La déclaration d'utilité publique emporte modification des dispositions régissant la zone d'environnement protégé.
Article R143-21
Version en vigueur du 10/07/1977 au 27/08/1986Version en vigueur du 10 juillet 1977 au 27 août 1986
Abrogé par Décret 86-984 1986-08-19 art. 5 JORF 27 août 1986
Conformément à l'article 28 du décret n. 61-1195 du 31 octobre 1961 portant règlement d'administration publique pour l'application de la loi n. 60-708 du 22 juillet 1960 relative à la création de parcs nationaux, les territoires situés à l'intérieur de la zone périphérique doivent faire l'objet de plans d'occupation des sols.
Article R*143-5
Version en vigueur du 10/07/1977 au 27/08/1986Version en vigueur du 10 juillet 1977 au 27 août 1986
Abrogé par Décret 86-984 1986-08-19 art. 5 JORF 27 août 1986
S'il existe des commissions constituées en application de l'article 1er bis du code rural, elles peuvent faire, à chaque stade de la procédure, toute proposition sur les règles d'utilisation du sol à prévoir.
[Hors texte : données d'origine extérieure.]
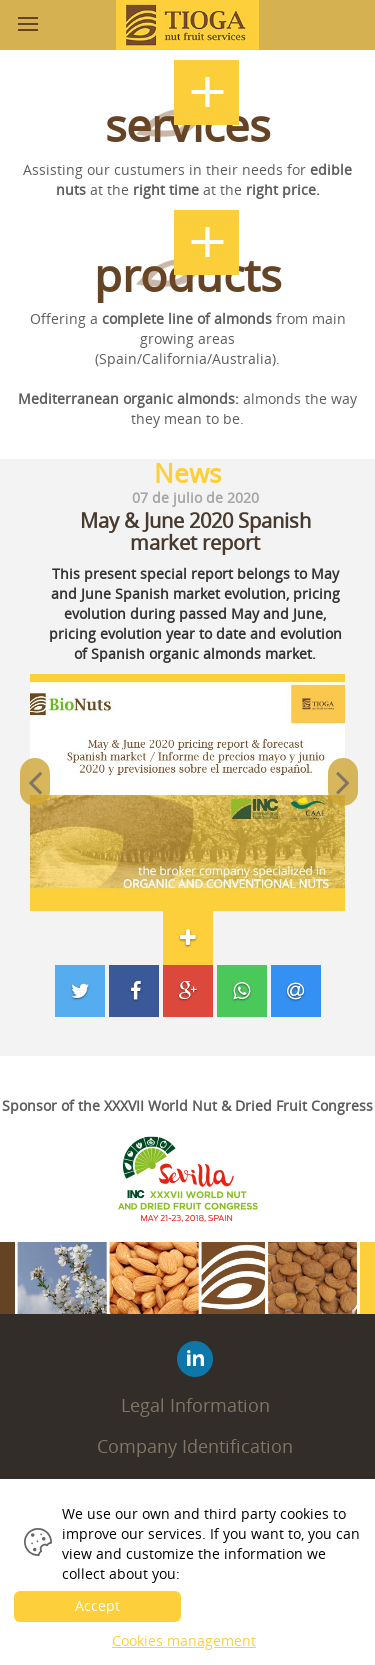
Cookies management (184, 1640)
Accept (97, 1605)
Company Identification (195, 1446)
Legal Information (195, 1405)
Le projet de zone d'environnement protégé élaboré par le groupe de travail est soumis pour avis auxdites commissions en ce qui concerne les règles d'utilisation du sol applicables aux périmètres soumis à leur intervention.
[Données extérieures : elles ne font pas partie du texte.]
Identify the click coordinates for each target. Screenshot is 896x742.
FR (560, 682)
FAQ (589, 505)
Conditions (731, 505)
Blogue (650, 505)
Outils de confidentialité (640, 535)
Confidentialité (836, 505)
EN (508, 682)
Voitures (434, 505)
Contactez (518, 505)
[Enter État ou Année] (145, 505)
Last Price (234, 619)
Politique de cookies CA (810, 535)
Si l'alinéa 2 de l'article R. 143-3 n'est pas applicable, en raison du fait que le territoire concerné par la zone d'environnement protégé ne se trouve compris que pour partie dans un territoire où un plan d'aménagement rural a été mis à l'étude ou approuvé, le dossier est soumis pour avis à la commission mentionnée à l'article 6 du décret n. 70-487 du 8 Juin 1970.
Article R*143-13
Version en vigueur du 10/07/1977 au 27/08/1986Version en vigueur du 10 juillet 1977 au 27 août 1986
Abrogé par Décret 86-984 1986-08-19 art. 5 JORF 27 août 1986
Les dépenses nécessaires à l'établissement des zones d'environnement protégé sont prises en charge par l'état sans préjudice, le cas échéant, des contributions volontaires des collectivités locales et des établissements publics intéressés.
Article R*160-4
Version en vigueur du 01/04/1976 au 27/08/1986Version en vigueur du 01 avril 1976 au 27 août 1986
L'action en nullité d'une convention conclue en violation des dispositions de l'article L. 111-5 (alinéa 3) est exercée, au nom de l'Etat, par le préfet, devant le tribunal de grande instance de la situation de l'immeuble.
Article R*160-5
Version en vigueur du 08/07/1977 au 01/04/1984Version en vigueur du 08 juillet 1977 au 01 avril 1984
L'obtention du certificat d'urbanisme prévu à l'article L. 111-5 (alinéa 3) n'est pas exigée en cas :
a) De cession d'un lot compris dans un lotissement autorisé ;
b) De cession d'un terrain dans les conditions fixées par les articles R. 332-15 et R. 332-16 ;
c) De cession d'un terrain aménagé situé dans une zone créée avant l'institution des zones d'aménagement concerté et qui a été exclue du champ d'application de la taxe locale d'équipement, lorsque cette cession a fait l'objet d'un cahier des charges soumis à l'approbation du préfet ;
d) De cession d'un terrain aménagé situé dans une zone d'aménagement concerté, une zone de rénovation urbaine, une zone à urbaniser en priorité ou une zone de résorption de l'habitat insalubre, lorsque cette cession a fait l'objet d'un cahier des charges soumis à l'approbation du préfet ;
e) De transfert de propriété opéré dans le cadre d'une opération de remembrement urbain.